EXERCISE SET:
(A) Please write out the part of the excerpt about Lukens starting with "She is buried" and going on through "in her honor.".
(B) In the excerpt about Lukens, where is she buried?

EXCERPTED TEXT:
She ran the company until 1847, making it into the country's premier manufacturer of boilerplate. During her retirement she wrote an autobiography for her grandchildren. In 1848, she built Terracina as a wedding present for her daughter Isabella upon her marriage to Dr. Charles Huston.

She is buried in Ercildoun, south of Coatesville, in the Fallowfield Orthodox Friends Burying Ground.

==Legacy and honors==
During World War II the Liberty ship was built in Panama City, Florida, and named in her honor.

On January 6, 1994, the 200th anniversary of Lukens' birth, the Pennsylvania Legislature and City of Coatesville declared her "America’s first woman industrialist." The company remained independent until 1997, being ranked number 395 on the FORTUNE 500 industrial list in 1993. As of 1994 the mill was considered the oldest continuously operating steel mill in the U.S. The mill is operating today under Cleveland-Cliffs. In 2020, Lukens was one of eight women featured in "The Only One in the Room" display at the Smithsonian National Museum of American History.

==Letters==

In March 2015, a cache of at least ten letters were found in the walls of Brandywine Mansion. The letters are awaiting study and after review will be displayed in Coatesville. They contain business correspondence from as far away as Albany, New York.

[Dataset entries]
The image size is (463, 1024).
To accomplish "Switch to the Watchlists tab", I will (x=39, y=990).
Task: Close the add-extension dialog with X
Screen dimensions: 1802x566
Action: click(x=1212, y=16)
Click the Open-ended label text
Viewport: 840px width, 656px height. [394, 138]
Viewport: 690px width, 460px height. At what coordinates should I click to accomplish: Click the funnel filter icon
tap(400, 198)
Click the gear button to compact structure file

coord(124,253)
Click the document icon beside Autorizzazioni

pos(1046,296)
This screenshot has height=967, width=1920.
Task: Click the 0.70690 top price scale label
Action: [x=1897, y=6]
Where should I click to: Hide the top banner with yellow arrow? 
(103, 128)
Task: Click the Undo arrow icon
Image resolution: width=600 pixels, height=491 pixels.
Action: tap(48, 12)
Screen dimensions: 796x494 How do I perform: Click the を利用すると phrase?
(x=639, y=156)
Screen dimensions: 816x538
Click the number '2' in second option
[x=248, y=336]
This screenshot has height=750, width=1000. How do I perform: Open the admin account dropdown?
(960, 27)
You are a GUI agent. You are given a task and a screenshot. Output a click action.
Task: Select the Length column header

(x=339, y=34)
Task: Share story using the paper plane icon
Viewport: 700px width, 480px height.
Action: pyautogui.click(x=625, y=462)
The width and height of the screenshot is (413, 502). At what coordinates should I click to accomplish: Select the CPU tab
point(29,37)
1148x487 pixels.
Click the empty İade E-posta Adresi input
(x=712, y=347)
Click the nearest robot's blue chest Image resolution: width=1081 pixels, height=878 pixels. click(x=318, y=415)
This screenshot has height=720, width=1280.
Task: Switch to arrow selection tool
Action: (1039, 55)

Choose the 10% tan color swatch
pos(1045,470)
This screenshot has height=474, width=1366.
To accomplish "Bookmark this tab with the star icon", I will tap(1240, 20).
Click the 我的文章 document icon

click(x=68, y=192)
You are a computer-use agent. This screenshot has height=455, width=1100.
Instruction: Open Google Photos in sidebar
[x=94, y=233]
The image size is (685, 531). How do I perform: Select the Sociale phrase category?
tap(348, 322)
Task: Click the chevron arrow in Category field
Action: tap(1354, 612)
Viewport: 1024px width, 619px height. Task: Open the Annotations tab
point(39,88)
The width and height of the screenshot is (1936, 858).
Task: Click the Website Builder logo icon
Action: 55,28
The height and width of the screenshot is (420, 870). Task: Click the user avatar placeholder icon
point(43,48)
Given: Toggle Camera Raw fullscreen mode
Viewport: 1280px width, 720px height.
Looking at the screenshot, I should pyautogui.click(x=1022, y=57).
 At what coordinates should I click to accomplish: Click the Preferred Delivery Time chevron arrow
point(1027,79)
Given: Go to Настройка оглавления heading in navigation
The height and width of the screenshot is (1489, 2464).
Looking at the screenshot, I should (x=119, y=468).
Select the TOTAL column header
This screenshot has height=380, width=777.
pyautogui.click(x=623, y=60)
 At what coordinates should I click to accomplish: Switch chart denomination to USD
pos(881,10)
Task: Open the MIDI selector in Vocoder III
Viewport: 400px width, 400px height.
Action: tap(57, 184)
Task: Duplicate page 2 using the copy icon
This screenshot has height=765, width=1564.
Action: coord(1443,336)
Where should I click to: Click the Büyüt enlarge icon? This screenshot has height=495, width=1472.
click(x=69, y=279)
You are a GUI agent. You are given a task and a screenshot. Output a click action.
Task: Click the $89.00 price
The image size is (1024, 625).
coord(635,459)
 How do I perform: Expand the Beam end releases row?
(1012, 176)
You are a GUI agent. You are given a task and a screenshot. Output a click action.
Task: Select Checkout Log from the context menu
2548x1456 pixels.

LIST OF SOLUTIONS:
(A)
She is buried in Ercildoun, south of Coatesville, in the Fallowfield Orthodox Friends Burying Ground.

==Legacy and honors==
During World War II the Liberty ship was built in Panama City, Florida, and named in her honor.

(B) In the Fallowfield Orthodox Friends Burying Ground in Ercildoun, south of Coatesville.